入船城跡

入船城の歴史については「入船城攻防」の所に案内しましたのでご覧下さい。

別名松崎城、牛根城とも言う。この築城の年代は不詳、源氏に敗れた平家がこの地を相して山砦をもうけ源氏方の探索に備えたとの説もある。
歴応の頃(南北朝時代で北朝年号を歴応という。1338~1341)牛根兵衛五郎道綱が居城、応永十九年(1413)築城の名人伊地知季豊が造った池袋氏の請にこの城を譲っている。

以後百余年、池袋氏の居城であったが、国分の本田薫親の所有となり、約十年経て天文二十年(1551)に肝付兼継に譲った。兼続は島津氏に対する要衝の地を得たことを大変喜んで、一族の中で知勇兼備の名将といわれた安楽備前守兼寛をして守らせた。

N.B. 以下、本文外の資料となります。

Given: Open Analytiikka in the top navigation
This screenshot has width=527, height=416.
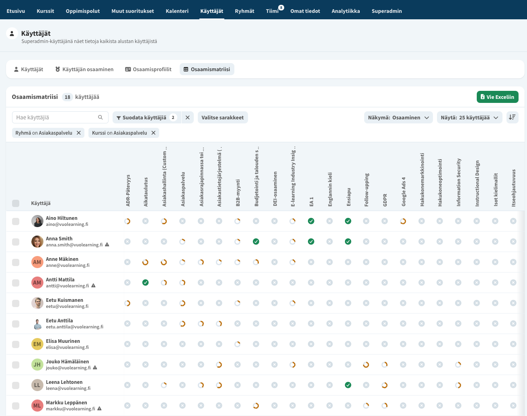Looking at the screenshot, I should click(x=346, y=11).
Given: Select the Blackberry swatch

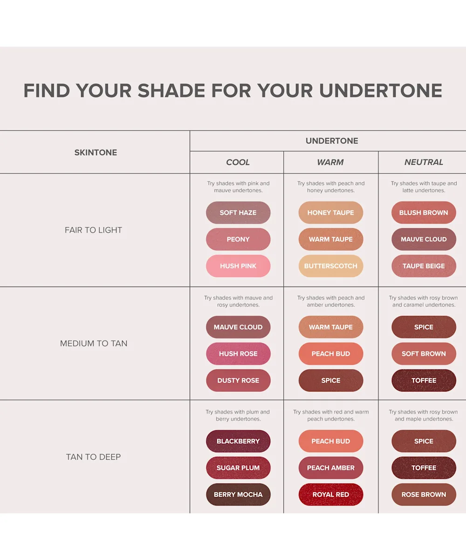Looking at the screenshot, I should (238, 441).
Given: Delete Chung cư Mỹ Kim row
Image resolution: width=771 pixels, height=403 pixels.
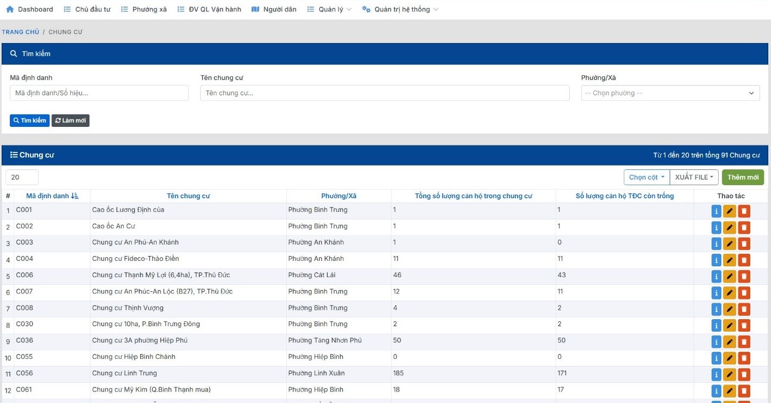Looking at the screenshot, I should click(744, 391).
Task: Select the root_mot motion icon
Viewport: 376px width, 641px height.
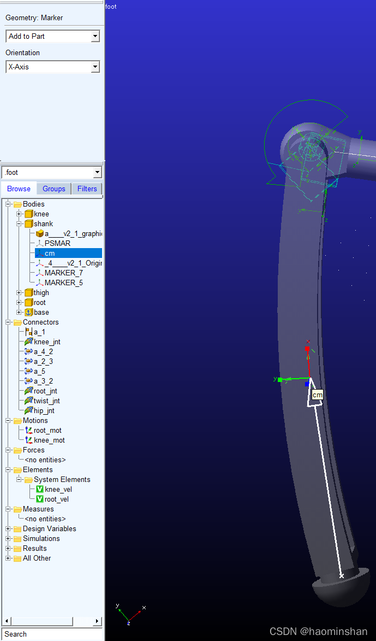Action: click(x=29, y=430)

永禄四年(1561)肝付兼続は称寝、伊地知氏と連合して島津氏に背き約十三年間争った。天正二年一月肝付・伊地知連合軍はこの城を最後の拠点として激しく抵抗した。この間この城の占める役割は大きく最後まで島津方を苦しめたが、激しい攻防戦の末遂に降伏した。

牛根城が落ちると義久は伊集院魯笑斉久道を牛根地頭に任じて治政に当たらせた。久道は第一に島津家の尊崇篤い稲荷神社を麓の下川内に建立し、更に肝付方に加担した地元の武士の士分を停止し武士集落を分散した。天正八年頃より鎌田尾張の守政年(寛栖)が地頭となり善政を布いた。

即ち士分停止になっていた地元の七家、長濱、児玉、村山、隈元、中野、二川の各家を士分に復活させ、更に二川に喜翁院(禅宗)を創建して自家の宗廊とし住民に仏教をすすめた。

慶長年間は小河尾張守一族、小河半兵衛、半助地頭となる。この時代百引より観音を太崎に移して祀る。藩政時代になると直轄領として幕末まで多くの地頭が任命された。